Weeks after Pervez Musharraf engineered a coup and seized control of Pakistan in 1999, George W. Bush was asked in an interview to name that country’s new leader. He admitted that he had no idea. And it didn’t really hurt him, probably because most Americans also didn’t know—or care—who was running Pakistan back then.
But while the Musharraf coup went largely unnoticed here eight years ago, Thursday’s assassination of Benazir Bhutto could be big enough news to affect the presidential race just days before the primary season opens in Iowa.
Bhutto’s slaying dominated Thursday’s news coverage, and not just because of its considerable shock value. It is Pakistan, after all, where Osama bin Laden is probably hiding and where al-Qaeda has regrouped since the invasion of Afghanistan six years ago. The assassination reverses—at least temporarily—the diminishment of the role that foreign policy had been playing in the ’08 campaign thanks to declining U.S. casualties in Iraq.
The main beneficiary of this shift figures to be John McCain, simply because there is such a pronounced gap between his foreign policy resume and those of his two chief G.O.P. rivals, Mitt Romney and Mike Huckabee.
Mr. McCain has been selling himself as a battered, principled, and straight-shooting old warrior, a man who knows what he believes and who’d rather be right than popular. That’s precisely the kind of character Americans, and Republicans in particular, are attracted to in times of international crisis. And it’s precisely the character Republicans who watched Mr. McCain’s somber response to Bhutto’s death saw.
“It seems to me that the winners are the radical Islamic extremists,” Mr. McCain said. “Benazir Bhutto had dedicated herself and had said on several occasions that she would fight a battle against jihadists and radical Islamic extremists. And she promised the people of Pakistan that.”
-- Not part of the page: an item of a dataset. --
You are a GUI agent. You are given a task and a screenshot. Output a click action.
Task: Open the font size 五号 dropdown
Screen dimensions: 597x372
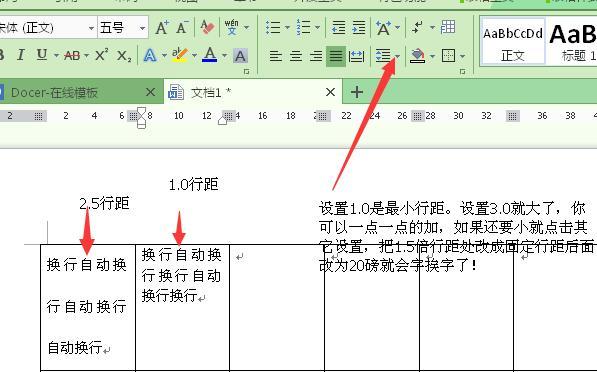click(142, 28)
The uneasy mood created by Bhutto’s death creates an opening for Mr. McCain, who is already climbing in national and key state polls, to connect with Republican voters who were previously cool toward him because of his apostasies on domestic topics like immigration, campaign finance reform, and tax cuts.
Mr. Huckabee and Mr. Romney also offered responses to Bhutto’s killing, but their words almost didn’t matter. The absence of significant international experience from each man’s portfolio—and the short shrift both of them have given foreign policy in their campaigns—guarantees that almost no one will look to them for comfort or wisdom on a day like Thursday. Mr. Romney used language similar to Mr. McCain’s, chalking up the assassination to “violent Jihadism,” but without Mr. McCain’s commanding presence, his words only reinforced his unfamiliarity with the subject. And Mr. Huckabee didn’t even try to mimic Mr. McCain, offering generic praise for democracy and sympathies for Bhutto and leaving it at that.
Thursday gave Republicans of all ideological stripes a glimpse of John McCain at his best. That impression can only accelerate the momentum he’s built over the last few weeks.
The fallout on the Democratic side is much less clear.
At first blush, Hillary Clinton may seem like the prime beneficiary, simply because her campaign is built on her “experience.”
The problem with this analysis, though, is that, unlike on the Republican side, Bhutto’s assassination does not draw attention to a massive foreign policy credibility gap between the top candidates. Unlike Mr. Romney and Mr. Huckabee, Barack Obama has not been ignoring foreign policy in his campaign. In fact, much of his appeal is rooted in the “soft power” potential of his presidency—the idea that people in hostile countries will look at American much differently if it elects an African-American named Barack Hussein Obama as its President.
To many Democrats, the turmoil and instability in Pakistan only reinforces the need for a dramatic change in America’s relationship with the rest of the world—a kind of change that the candidate of “experience” simply can’t offer.
Of course, the most clear and substantive voice on Thursday belonged, as often is the case, to Joe Biden. In an MSNBC interview, he calmly assessed the internal politics of Pakistan, cautioned against turning on Mr. Musharraf (despite his obvious shortcomings), and emphasized the predominance of moderate and secular viewpoints among the country’s citizens. He also resisted gloating over the fact that he’s been warning all year that Pakistan, much more than Iran, poses a serious potential threat to the United States.
If Biden were one of the front-runners, Democrats would probably be flocking to him after Thursday. But he’s not, so his words, as usual, fell mostly on deaf ears.